開催日:2002/5/21
レポーター:向井
課題:フィリップ・K・ディック「CM地獄」(早川文庫『ディック傑作集(4)』)
RESUME
20世紀が100年前の世界、ガニメデまで通勤している夫、モリスとその妻サリーの家にファスラッドなる商品の訪問販売をするロボットが訪れる。が、このロボットがファスラッドそのものであった…という、どう読んでもSFである小説。
この作品は1954年のもの。この当時のメディアがどこまで進んでいたか(私の力不足で)分からない為、作者がどこまで先見の明を持っていたか分からない。が、少なくとも現在の迷惑メールやワン切りなどは無かったはずの当時から過剰なCMへの懸念があったと思われる。今読んでも、いかに情報技術が発達しそれに合わせCMが発達したかを考えさせられる。
ただ情報伝達の技術が進んだ世界ならそんな苦労して通勤しなくても、と思う。ロボットの感じといい(下部で記述)20世紀的な世界観がある"21世紀"。
・登場人物3人が表す要素
・モリスは通勤中のCMを忌み嫌い20世紀の生活に憧れている。誕生日を忘れる程になっている、もろサラリーマンみたいな人>74年頃の読み手の側の人物。
・サリーはこの世界の生活に順応しきっている。ファスラッドに頭が悪いと揶揄されるし行動や発言からも決して知的に思えないし、最後には夫に置き去りにされるしとろくな印象を持たしてくれない21世紀規格の人間。
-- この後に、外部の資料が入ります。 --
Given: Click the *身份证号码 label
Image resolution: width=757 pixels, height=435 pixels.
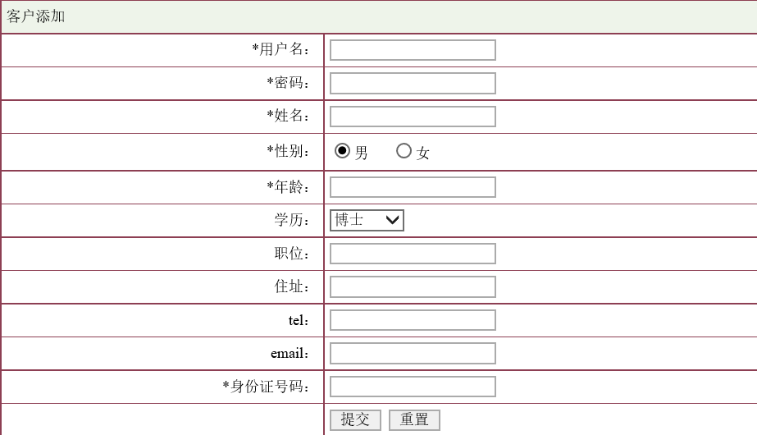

・ファスラッドは商品そのものでありCMそのものの象徴。命令にただ従い融通がきかない、というロボットの怖さが残っている辺り、20世紀に考えられた"ロボット"である。リアル観は薄れるが、逆に「決して未来のモノではない」感じが出ているともとれる(私の最初の感想は笑う"セールスマン+C3PO")。
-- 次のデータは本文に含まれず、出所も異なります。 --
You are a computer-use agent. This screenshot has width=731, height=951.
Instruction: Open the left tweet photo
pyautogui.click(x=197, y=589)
・ファスラッドが修復作業を行う場面=活躍シーンがカットされることで彼(?)の破壊活動のみが表面に打ち出されている(と思う)。
終わりについて
いってしまえば何の救いも無い終わり方である。読者のみならず、書いた本人までが終わり方に対し賛同していない(あとがき参照)。それでもサリーが置いていかれファスラッドと共に脱出するという選択を捨てていないので、どちらにせよサリーはモリスにとって決して合わない存在に位置づけられている。
COMMENTS
始めに文章中の、「時速6千マイル」という表現に突っ込みがはいる。ガニメデまで通勤するのは無理だろうと思われ、1マイルが何キロに相当するかを調べる。具体的な数値を出すまでもなく、相当な無理があることを再度認識。
斉藤氏から椎名誠の「アドバード」という作品が紹介される。
その後、ファスラッドのシュールなデザイン「上半身は、真四角なタンク」「キャタピラーは普通の2個ではなく倍の4個」に対して、とにかく凄いというイメージを出そうとしての事だろうがキャタピラーが倍の数になっても仕方ないという結論に。
また、この作品のタイトルはCM地獄となっているが、CMに関しての話は少なくどちらかというとロボットとか未来の世界の話がメインになっているようである事でほぼ意見が一致。
反省点として、作者のディックの事についてレポーターの知識不足のために解説できなかった点と、司会進行がはかどらず少し手持ち無沙汰な時間が発生してしまった事が挙げられる。また、レジュメ配布時には1974年発表としてしまっていた。
蛇足…読書会後、トントンに行く。